В комнатах, проходах, в уборной, на лестнице офицеры, генералы срывают с себя погоны, кокарды. Офицеры генерального штаба рвут аксельбанты. И этот пустяк – сорванные погоны – сразу дает почувствовать «плен».

Очень немногие офицеры бесконечных штабов попали в музей. В большинстве штабы скрылись. Раньше всех, бросив фронт на произвол судьбы, бежал главнокомандующий князь Долгоруков, клявшийся в приказах «в минуту опасности умереть с вверенными ему войсками». Скрылся представитель Добровольческой армии генерал Ламновский, в то время как мелкие чины его штаба попали в музей. Полковник Сперанский бежал из музея ночью, подкупив караул…

Но, несмотря на «настоящий плен» – снятие погон, выдачу оружия, – командный состав и в музее пытался сохранить вид «воинской части». Уже на второй день сидения была объявлена запись желающих ехать на Кубань и Дон. Целые дни в комнатах раздаются крики: «Желающие на Дон! Записываться здесь!» Люди стоят в очереди. Кто-то записывает. Для чего? Неизвестно. Говорят, пропустят…

Из газет узнали об убийстве генерала Келлера «при попытке бежать». И о том, как въехавшему на белом коне Петлюре подносили саблю убитого графа. И о том, как на банкете украинских самостийников Винниченко поднял бокал «за единую, неделимую Украину»…

С каждым днем сидение в музее становилось тяжелей: плохая пища, духота, отсутствие уборной, вши и к этому полная неизвестность своей судьбы и приближение большевиков с севера. И в то время, как рядовой офицер не мог подумать даже, когда он будет свободен, сильные мира ежедневно освобождались. Одни за деньги (в большинстве казенные), другие – благодаря связям. В один из дней стало известно, что сам украинский комендант музея бежал с освобожденным генералом Волховским и с 400 тысяч казенных денег. А рядовые офицеры все сидели и сидели…

Тянутся дни. Наступило 25 декабря – Рождество. Разговоры об освобождении усилились. Приходят родные – обнадеживают. Уже многих освободили.

Но в один из дней Рождества произошел эпизод, совершенно неожиданно решивший судьбу арестованных.

…Было часов 11 ночи. Большие комнаты застланы людьми. Все укладываются спать на свои шинели, многие заняты обычным делом: сидят полуголые, рассматривают рубахи, кальсоны – бьют вшей. Многие заснули.

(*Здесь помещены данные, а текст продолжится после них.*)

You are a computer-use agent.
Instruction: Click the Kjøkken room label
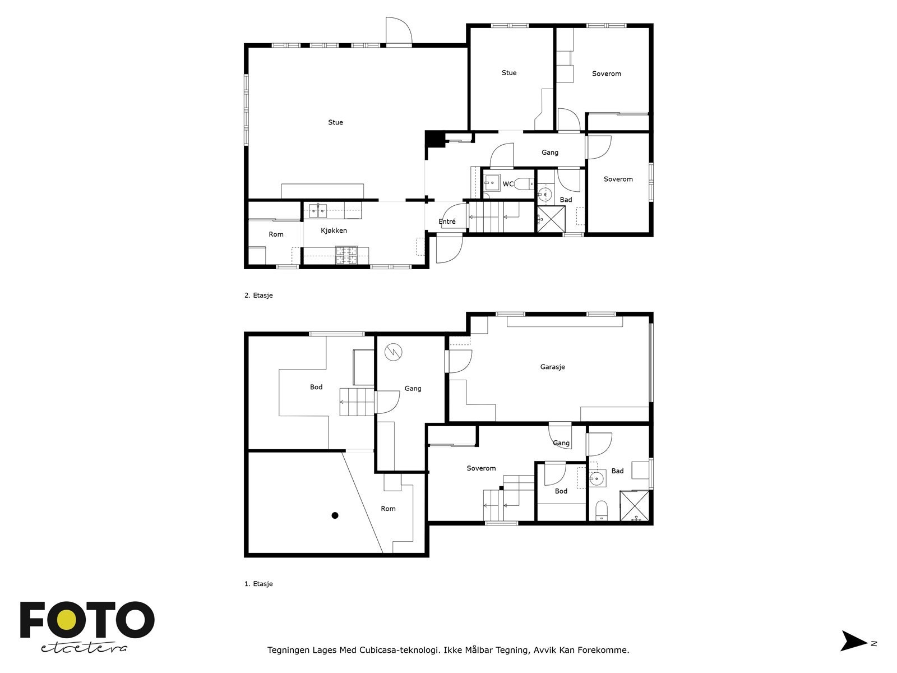tap(334, 231)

Я, сжатый с обеих сторон другими, задремал. Но вдруг вскочил от невероятного треска, взрыва. Показалось, что падают стены, рушится здание… Вылетели, дребезжа, окна. И тут же раздался дикий крик сотен голосов. Люди вскочили с мест, бросились, побежали к дверям по лежащим. Страшный крик не прекращается. «Из пушек по нас стреляют!» – кричит кто-то. «Господа, спокойно! Это взрыв!» – доносятся голоса среди общего шума… Бежать, конечно, некуда. Но все ждут второго удара и метнулись, сами не зная куда.